Sunday, March 1, 2009

Chookie chook chook, bushfires and ecological footprint





Well lots has been happening in our neck of the woods lately.

First we got chooks.

Second we had to evacuate with said chooks as well as Fish, Chips (our two dogs) and Olive and Gizmo (or black cat and white cat as our daughter knows them) to our good friends, P & J's, place.

Third, we returned home to our unburned house and installed chooks in their "Chicken ranch": not my name the name on the very classy coop we bought. And no, D and I did not have an argument putting it together (this is the usual course of things when we buy an assemble yourself number. Needless to say the couple of days following an IKEA splurge are spent wishing we hadn't gone near the place. Like childbirth though, we always forget.)

Fourth we evacuated again when there was a BIG fire in Upwey just around the corner. We may have to evacuate again tomorrow. We'll see how we go.

The solar powered radio is doing overtime playing ABC fire alert updates continuously. Sick to the back teeth of living with emergency bags continuously packed and not being able to make plans. People who have lost family and friends and property in these recent horrific fires, though will have little sympathy for my crankiness I imagine. :-)

But back to the chooks - we have got our first eggs! Our morning ritual of letting them out and giving them food scraps is delivering dividends. We are on our way to being egg sufficient. Woohoo.

Plan is we'll eat less meat and more eggs and reduce our ecological footprint. Well that's the hope. Ha.

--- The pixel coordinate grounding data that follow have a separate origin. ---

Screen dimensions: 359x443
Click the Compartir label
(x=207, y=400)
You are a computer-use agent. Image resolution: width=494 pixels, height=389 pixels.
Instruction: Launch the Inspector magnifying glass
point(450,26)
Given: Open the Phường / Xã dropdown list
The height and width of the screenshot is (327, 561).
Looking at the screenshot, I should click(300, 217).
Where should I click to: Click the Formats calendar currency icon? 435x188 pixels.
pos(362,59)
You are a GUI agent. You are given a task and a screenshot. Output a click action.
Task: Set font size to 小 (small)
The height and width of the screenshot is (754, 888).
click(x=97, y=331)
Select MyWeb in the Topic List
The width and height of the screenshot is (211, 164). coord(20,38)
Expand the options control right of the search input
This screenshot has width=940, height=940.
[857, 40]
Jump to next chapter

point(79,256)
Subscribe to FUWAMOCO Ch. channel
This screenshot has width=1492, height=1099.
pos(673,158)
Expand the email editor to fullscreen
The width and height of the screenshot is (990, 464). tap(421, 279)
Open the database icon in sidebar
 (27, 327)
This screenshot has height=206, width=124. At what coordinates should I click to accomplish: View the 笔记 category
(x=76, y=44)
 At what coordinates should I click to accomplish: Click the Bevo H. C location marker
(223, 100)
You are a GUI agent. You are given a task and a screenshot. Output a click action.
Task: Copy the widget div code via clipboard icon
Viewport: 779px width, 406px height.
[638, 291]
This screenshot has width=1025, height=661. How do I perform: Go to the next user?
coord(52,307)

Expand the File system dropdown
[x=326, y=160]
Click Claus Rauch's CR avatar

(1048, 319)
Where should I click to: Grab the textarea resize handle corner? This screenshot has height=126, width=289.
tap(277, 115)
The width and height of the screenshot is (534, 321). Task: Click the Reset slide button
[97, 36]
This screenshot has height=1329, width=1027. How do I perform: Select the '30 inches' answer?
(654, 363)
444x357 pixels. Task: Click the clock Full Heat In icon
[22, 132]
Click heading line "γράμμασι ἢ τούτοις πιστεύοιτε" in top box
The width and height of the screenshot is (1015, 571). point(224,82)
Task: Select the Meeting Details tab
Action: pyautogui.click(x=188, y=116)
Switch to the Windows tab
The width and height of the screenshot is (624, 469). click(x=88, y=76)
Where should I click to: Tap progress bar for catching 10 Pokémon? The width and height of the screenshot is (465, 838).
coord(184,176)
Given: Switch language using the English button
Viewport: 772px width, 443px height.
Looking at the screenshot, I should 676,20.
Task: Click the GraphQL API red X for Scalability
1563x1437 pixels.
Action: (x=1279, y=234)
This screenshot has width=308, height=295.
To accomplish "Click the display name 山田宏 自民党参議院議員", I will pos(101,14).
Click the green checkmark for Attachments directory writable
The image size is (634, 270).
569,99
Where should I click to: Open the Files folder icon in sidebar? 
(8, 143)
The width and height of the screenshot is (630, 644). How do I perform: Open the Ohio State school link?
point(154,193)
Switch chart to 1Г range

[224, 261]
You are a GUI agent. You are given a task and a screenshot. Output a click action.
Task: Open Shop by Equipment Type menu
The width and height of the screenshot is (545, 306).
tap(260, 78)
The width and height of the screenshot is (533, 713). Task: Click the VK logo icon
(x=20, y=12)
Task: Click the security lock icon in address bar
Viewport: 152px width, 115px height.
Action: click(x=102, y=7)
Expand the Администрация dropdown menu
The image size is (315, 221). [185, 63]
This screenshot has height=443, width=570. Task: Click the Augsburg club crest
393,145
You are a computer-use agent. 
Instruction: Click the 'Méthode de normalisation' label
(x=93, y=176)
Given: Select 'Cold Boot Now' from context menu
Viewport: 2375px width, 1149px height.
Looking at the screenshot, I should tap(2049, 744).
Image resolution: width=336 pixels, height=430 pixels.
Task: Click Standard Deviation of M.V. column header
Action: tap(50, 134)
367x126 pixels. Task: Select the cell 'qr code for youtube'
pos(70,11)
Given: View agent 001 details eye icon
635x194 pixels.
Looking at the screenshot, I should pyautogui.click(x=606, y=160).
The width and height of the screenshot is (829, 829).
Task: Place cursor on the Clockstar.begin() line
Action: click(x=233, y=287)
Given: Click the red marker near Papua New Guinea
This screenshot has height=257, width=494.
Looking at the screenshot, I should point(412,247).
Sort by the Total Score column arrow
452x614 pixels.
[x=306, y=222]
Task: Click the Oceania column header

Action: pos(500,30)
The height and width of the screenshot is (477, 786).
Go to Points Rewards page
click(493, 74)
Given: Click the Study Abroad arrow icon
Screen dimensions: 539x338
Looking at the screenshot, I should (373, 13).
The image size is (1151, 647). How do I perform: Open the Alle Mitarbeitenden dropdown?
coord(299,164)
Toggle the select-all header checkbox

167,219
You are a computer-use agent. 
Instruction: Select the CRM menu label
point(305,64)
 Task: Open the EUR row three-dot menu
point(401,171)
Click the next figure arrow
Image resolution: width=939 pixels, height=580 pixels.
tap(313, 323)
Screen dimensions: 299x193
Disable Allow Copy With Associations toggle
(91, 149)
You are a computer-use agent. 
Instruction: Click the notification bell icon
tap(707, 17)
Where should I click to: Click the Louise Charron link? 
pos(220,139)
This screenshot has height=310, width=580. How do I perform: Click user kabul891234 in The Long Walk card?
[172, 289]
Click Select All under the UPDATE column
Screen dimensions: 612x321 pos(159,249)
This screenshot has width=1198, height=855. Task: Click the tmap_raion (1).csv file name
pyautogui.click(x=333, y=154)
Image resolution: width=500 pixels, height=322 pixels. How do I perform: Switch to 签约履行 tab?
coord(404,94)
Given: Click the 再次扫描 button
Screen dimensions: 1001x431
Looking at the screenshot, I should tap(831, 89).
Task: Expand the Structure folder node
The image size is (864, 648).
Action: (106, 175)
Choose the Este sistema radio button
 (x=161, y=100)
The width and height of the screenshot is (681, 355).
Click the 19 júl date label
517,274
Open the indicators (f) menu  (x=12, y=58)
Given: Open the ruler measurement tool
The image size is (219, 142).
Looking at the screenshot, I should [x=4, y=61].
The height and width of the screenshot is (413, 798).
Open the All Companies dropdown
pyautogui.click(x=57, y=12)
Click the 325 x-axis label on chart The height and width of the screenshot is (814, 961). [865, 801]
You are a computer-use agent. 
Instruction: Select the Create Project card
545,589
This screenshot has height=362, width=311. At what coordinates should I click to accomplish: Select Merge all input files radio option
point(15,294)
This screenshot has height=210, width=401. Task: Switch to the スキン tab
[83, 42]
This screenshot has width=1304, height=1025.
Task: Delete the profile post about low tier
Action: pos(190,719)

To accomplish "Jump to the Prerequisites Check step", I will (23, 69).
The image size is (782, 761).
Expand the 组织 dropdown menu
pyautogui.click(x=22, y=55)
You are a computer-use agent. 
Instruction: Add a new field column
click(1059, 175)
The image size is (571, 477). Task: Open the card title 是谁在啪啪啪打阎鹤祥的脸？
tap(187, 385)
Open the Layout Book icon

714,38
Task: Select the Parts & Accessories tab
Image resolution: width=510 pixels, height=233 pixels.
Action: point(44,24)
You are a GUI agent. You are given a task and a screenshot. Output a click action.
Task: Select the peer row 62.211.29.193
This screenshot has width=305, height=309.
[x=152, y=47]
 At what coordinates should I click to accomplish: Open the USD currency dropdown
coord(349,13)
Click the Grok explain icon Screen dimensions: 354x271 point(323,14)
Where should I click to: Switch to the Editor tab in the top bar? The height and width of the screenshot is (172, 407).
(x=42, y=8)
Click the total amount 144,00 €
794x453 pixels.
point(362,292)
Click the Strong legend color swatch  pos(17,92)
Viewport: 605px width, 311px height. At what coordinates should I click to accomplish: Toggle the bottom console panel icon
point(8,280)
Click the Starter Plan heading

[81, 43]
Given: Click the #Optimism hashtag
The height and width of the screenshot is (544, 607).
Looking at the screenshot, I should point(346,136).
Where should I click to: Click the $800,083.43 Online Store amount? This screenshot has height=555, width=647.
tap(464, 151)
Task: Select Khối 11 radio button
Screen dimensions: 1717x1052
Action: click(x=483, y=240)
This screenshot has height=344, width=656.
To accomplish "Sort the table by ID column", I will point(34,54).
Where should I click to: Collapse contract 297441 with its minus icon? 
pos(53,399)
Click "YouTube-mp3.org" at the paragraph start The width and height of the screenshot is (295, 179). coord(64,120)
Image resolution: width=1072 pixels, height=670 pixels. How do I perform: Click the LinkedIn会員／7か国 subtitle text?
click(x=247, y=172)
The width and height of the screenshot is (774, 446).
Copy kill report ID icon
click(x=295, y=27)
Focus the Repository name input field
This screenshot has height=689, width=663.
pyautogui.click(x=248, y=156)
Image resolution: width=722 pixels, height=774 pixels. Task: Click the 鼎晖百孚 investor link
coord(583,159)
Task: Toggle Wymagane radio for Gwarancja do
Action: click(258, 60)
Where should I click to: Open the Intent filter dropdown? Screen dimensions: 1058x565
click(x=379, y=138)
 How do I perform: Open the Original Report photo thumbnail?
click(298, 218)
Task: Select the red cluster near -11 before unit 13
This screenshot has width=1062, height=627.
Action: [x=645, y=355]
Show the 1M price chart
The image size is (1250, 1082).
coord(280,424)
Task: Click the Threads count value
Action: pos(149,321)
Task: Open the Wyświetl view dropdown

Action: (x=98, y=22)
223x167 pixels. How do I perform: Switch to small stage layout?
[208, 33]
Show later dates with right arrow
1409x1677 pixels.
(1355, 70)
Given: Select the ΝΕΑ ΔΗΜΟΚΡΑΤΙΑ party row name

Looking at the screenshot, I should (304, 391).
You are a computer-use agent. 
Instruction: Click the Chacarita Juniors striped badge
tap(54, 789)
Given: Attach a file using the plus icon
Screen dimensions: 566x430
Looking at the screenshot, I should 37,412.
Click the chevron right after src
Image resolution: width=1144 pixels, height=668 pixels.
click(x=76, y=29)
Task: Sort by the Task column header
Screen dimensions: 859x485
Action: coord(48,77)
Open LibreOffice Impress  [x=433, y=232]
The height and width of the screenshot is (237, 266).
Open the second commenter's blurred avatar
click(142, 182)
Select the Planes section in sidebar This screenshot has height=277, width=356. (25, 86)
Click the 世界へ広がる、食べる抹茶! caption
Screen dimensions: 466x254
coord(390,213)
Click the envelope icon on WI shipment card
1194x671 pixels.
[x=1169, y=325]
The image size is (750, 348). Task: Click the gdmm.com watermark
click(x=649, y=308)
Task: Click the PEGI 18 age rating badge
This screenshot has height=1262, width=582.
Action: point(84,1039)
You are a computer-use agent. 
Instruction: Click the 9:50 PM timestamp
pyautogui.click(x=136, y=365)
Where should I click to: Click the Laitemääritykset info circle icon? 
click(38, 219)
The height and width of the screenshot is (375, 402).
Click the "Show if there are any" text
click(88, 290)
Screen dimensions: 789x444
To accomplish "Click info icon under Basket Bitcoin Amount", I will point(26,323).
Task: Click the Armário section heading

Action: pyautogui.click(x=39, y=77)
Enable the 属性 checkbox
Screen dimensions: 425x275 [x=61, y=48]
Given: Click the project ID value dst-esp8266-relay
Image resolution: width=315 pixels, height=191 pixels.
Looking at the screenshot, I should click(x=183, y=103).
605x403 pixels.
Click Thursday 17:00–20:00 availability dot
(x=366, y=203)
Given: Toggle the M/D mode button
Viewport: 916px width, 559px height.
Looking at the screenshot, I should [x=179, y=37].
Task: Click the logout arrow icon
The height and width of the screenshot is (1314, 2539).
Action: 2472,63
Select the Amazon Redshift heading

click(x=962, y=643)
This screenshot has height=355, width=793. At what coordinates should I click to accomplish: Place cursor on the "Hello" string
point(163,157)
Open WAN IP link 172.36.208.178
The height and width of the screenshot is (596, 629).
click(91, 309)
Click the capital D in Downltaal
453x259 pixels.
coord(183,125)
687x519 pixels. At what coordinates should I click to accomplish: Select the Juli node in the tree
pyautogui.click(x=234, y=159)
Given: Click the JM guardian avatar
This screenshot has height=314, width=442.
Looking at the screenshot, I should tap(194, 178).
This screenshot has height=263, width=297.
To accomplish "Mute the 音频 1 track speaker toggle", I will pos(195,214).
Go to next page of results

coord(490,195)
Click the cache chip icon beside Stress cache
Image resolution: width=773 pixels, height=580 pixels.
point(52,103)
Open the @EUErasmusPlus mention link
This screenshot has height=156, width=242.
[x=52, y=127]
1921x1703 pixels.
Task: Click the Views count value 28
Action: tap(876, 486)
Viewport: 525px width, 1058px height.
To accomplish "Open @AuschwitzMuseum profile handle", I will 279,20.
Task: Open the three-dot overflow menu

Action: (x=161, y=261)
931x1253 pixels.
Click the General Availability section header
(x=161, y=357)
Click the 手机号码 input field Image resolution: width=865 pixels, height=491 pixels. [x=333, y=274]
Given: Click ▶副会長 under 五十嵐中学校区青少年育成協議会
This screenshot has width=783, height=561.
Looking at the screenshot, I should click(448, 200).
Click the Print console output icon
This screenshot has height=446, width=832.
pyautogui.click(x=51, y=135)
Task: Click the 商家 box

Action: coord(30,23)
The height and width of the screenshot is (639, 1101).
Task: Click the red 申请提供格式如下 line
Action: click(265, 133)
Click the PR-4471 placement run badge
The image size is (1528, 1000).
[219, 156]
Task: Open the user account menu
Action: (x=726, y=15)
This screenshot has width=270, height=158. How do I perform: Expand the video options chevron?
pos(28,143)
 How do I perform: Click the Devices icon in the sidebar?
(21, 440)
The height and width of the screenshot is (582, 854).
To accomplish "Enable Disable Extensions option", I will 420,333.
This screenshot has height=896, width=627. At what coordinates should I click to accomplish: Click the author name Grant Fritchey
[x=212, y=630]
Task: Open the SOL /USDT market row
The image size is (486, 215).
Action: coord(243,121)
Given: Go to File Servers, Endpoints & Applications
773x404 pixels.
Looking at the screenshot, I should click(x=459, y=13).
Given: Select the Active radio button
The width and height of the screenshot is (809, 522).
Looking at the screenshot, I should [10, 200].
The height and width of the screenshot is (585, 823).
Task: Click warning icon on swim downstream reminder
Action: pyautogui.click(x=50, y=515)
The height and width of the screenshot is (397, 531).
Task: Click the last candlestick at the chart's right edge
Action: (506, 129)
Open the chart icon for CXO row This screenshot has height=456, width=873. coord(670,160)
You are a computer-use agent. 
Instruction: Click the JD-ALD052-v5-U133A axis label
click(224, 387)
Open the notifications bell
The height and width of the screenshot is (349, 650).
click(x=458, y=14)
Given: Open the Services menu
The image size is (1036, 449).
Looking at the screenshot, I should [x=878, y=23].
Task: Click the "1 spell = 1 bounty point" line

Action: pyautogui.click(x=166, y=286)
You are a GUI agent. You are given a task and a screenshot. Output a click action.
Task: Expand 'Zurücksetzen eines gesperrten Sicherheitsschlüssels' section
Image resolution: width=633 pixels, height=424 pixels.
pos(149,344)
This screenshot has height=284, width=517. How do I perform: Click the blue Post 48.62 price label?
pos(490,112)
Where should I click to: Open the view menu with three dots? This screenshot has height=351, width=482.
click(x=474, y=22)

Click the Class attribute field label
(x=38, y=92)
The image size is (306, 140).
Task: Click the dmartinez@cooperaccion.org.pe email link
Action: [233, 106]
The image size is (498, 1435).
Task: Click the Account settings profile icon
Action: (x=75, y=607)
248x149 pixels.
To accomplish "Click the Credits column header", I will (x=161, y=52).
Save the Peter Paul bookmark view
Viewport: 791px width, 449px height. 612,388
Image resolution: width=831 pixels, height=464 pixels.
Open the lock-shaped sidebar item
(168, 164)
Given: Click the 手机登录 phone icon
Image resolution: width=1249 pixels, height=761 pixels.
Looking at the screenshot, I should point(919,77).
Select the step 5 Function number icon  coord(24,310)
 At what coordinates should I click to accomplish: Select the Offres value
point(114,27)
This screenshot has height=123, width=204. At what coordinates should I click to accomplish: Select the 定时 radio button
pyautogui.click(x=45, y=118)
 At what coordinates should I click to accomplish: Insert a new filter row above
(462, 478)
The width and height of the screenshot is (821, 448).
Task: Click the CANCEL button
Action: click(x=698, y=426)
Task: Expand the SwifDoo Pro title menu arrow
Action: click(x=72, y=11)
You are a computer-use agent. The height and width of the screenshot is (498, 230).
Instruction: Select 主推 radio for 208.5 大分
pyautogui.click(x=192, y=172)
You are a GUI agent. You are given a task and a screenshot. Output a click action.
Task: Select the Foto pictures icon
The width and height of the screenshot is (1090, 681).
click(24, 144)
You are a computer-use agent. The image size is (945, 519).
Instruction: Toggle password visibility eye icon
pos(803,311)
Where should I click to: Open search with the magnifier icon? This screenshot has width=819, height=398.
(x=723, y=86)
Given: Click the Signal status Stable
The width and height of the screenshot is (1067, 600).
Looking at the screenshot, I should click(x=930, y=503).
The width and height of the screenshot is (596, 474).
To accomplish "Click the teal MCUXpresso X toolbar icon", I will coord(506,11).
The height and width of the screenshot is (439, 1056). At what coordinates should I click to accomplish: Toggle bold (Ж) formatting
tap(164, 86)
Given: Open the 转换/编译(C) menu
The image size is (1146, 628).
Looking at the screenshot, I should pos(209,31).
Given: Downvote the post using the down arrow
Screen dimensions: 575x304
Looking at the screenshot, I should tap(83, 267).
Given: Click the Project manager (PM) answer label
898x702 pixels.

Now we're discovering all sorts of cool things about chooks. Like, they follow you around the garden, they eat the insects that eat our vegie patch :-) and they eat new seedlings in our vegie patch :-(

Methinks the purchasing of chookie chook chook related paraphernalia: coop, feeders, hay, wood shavings, grit, grain, and pellets is more an exercise in adding new pets to our menagerie than an attempt at food self-sufficiency! But Ssssshhh don't tell D I said this. The other argument was what worked in getting him to cave. Worked so well, even had me believing it.

OK maybe in ten years we'll work out ahead in the cost-benefit analysis, but in the meantime I'm just enjoying hangin' in the backyard looking at our ever so busy but easy-going chookie chooks.